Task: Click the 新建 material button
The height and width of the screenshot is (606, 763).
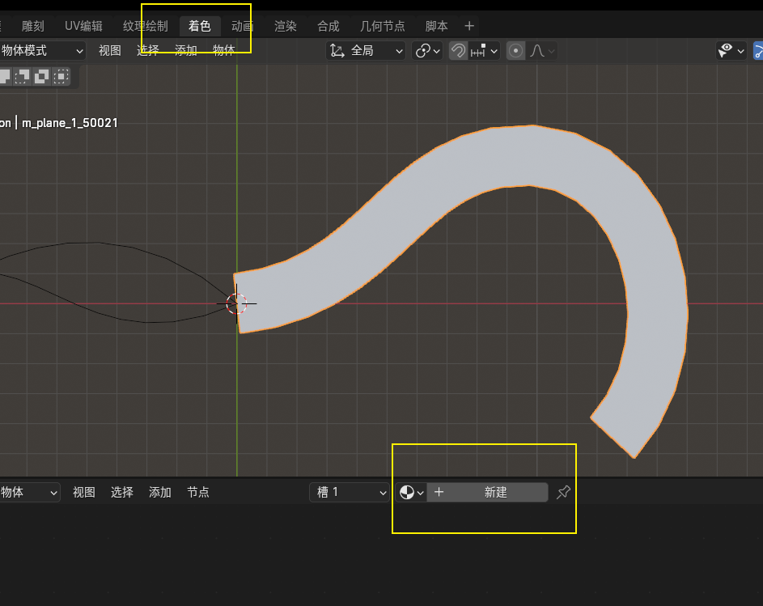Action: pyautogui.click(x=495, y=492)
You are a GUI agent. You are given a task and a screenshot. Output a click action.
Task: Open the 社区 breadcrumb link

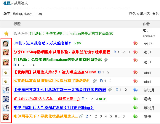pos(7,3)
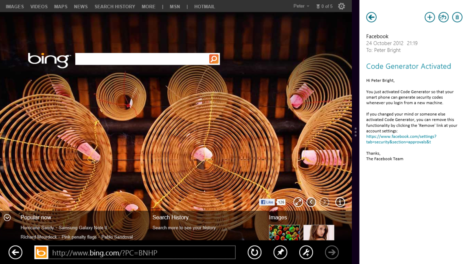Like the Bing photo on Facebook
This screenshot has width=469, height=264.
[267, 202]
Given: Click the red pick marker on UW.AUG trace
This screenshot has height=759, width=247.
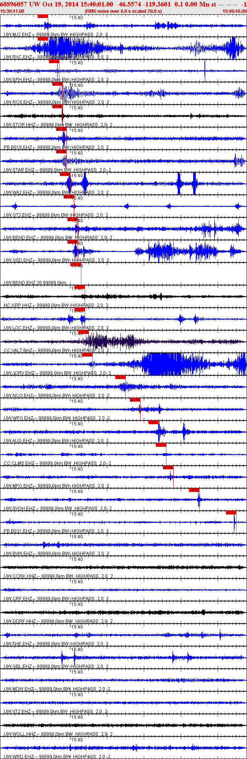Looking at the screenshot, I should tap(154, 422).

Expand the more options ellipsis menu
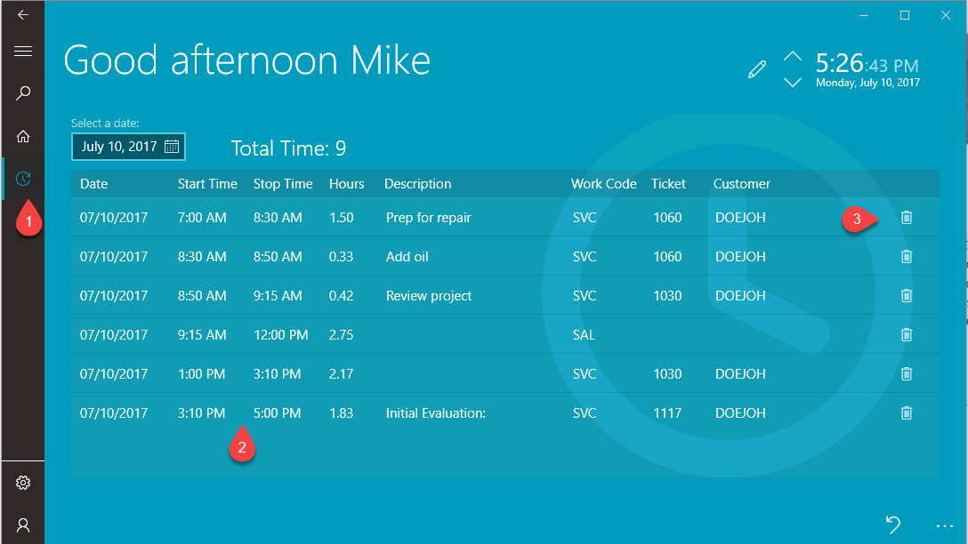(x=944, y=524)
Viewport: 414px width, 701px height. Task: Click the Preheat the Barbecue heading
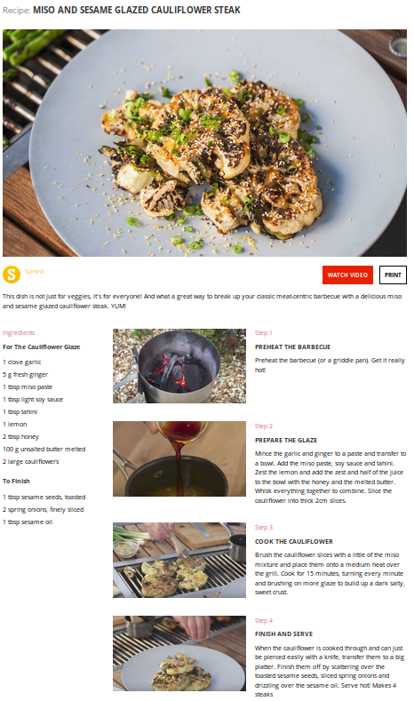coord(293,347)
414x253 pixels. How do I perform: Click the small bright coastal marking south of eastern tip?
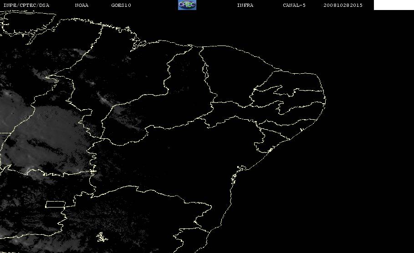pyautogui.click(x=301, y=130)
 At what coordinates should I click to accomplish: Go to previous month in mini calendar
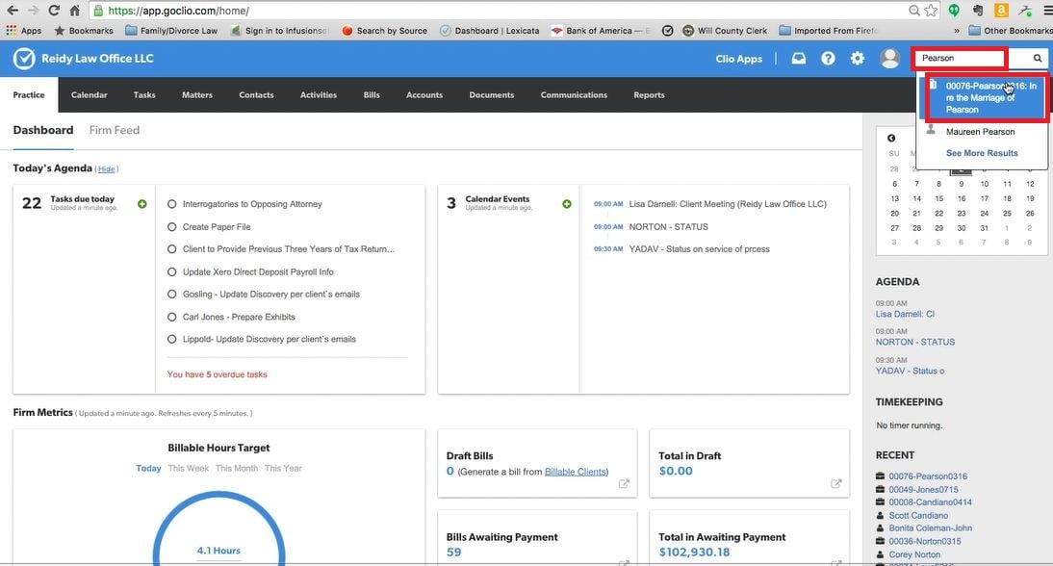pos(892,139)
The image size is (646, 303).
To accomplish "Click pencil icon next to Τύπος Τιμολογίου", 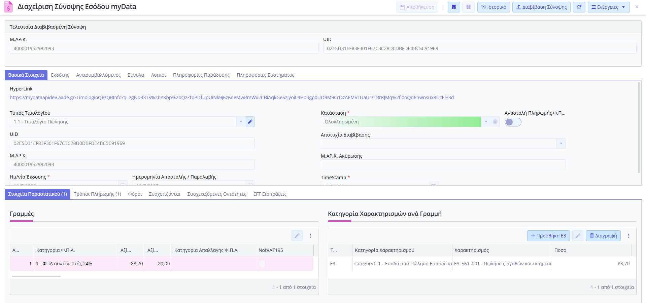I will (x=250, y=122).
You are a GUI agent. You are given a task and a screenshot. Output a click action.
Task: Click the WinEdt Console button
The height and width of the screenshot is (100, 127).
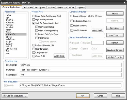115,57
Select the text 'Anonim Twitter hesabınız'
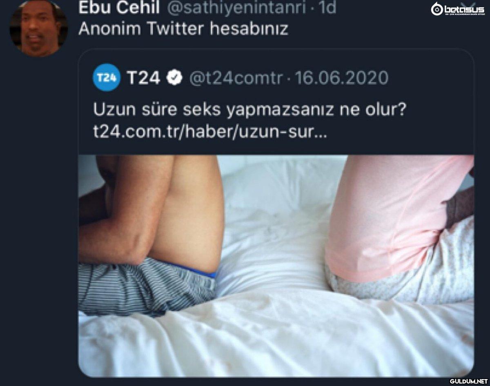Image resolution: width=490 pixels, height=386 pixels. [183, 29]

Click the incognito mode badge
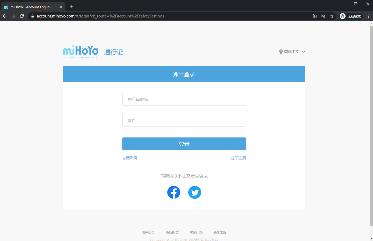350,16
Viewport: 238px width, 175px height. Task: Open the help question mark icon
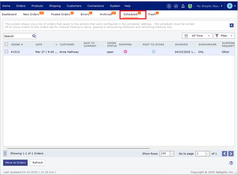pyautogui.click(x=231, y=163)
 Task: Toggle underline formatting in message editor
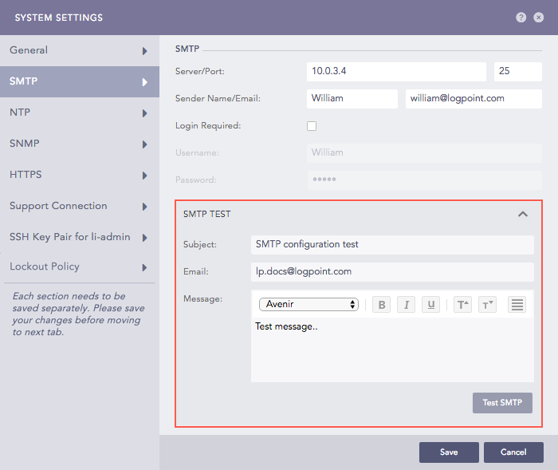tap(431, 305)
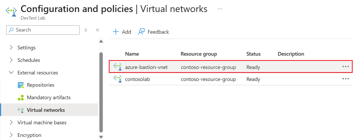Click the Mandatory artifacts icon
The image size is (355, 140).
(21, 98)
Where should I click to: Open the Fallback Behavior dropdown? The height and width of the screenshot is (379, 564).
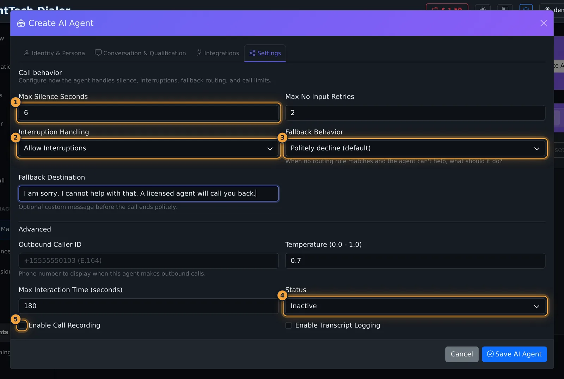(415, 148)
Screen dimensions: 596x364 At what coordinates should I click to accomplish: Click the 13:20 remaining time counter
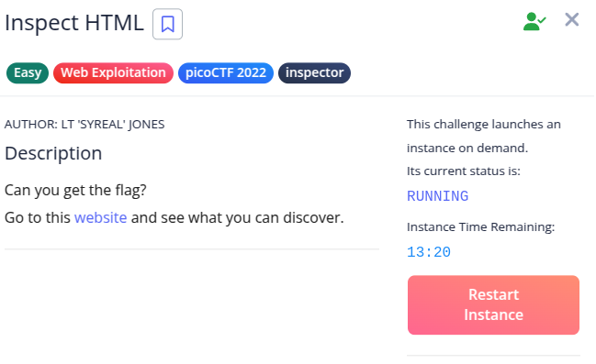point(429,252)
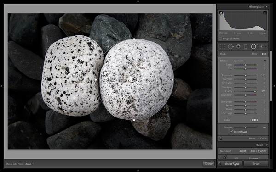This screenshot has height=172, width=276.
Task: Select the Spot Removal tool
Action: 230,46
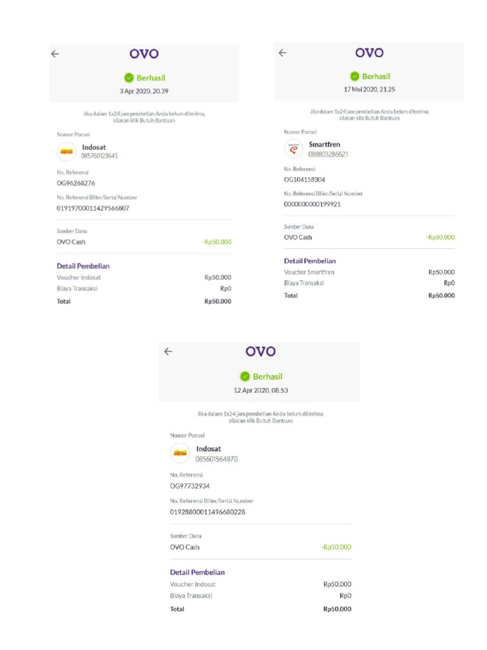Select reference number OG104158304
This screenshot has height=650, width=487.
304,180
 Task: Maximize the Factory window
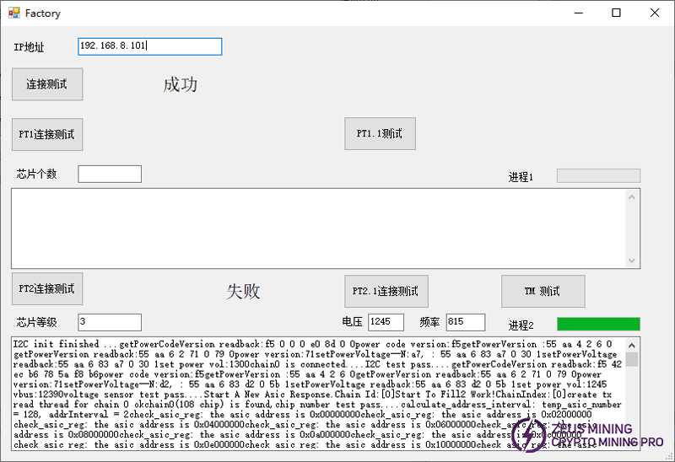(x=616, y=13)
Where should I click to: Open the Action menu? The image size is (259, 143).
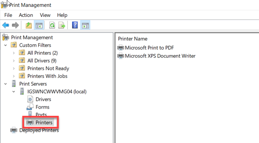pos(26,15)
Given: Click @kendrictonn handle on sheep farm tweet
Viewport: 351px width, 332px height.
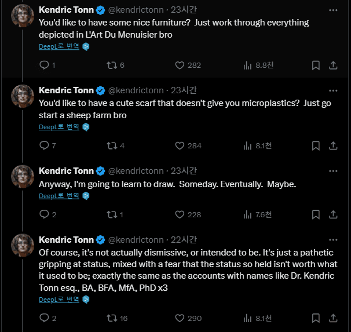Looking at the screenshot, I should click(x=135, y=90).
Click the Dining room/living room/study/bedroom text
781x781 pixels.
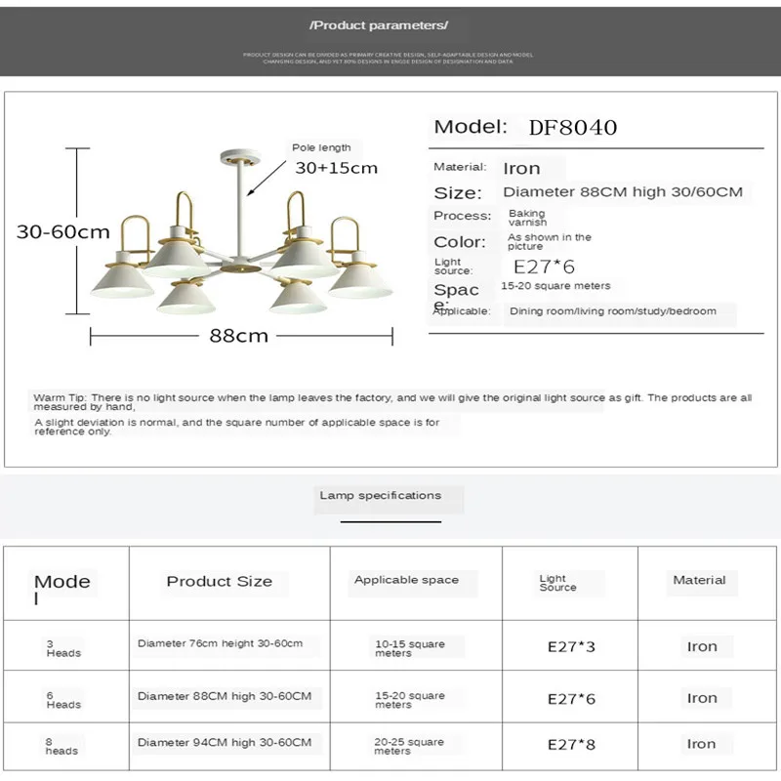tap(612, 311)
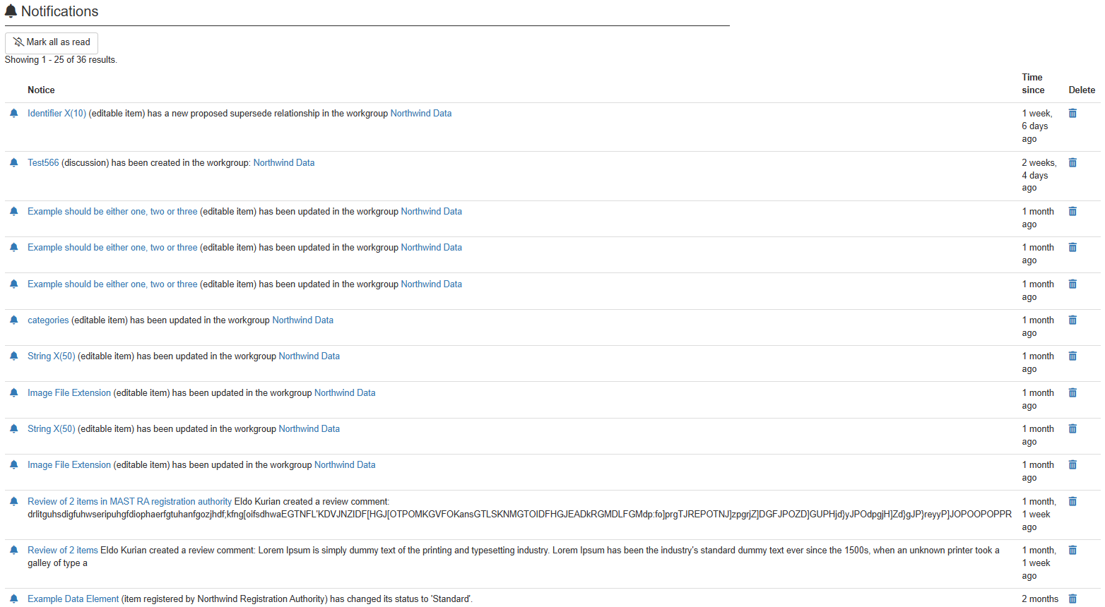Click Northwind Data link in Test566 row

(283, 163)
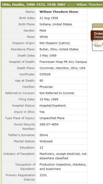Click the birth place Indiana, United States

56,24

What the task requires: In the records above, find the line that contains "Given: Click @kendrictonn" and repeat exactly that line and all lines after it to the end. Do not include pictures.

Task result:
Given: Click @kendrictonn handle on sheep farm tweet
Viewport: 351px width, 332px height.
Looking at the screenshot, I should click(x=135, y=90).
Click the Dining room/living room/study/bedroom text
781x781 pixels.
tap(612, 311)
Click Northwind Data link in Test566 row

(283, 163)
Click the birth place Indiana, United States

56,24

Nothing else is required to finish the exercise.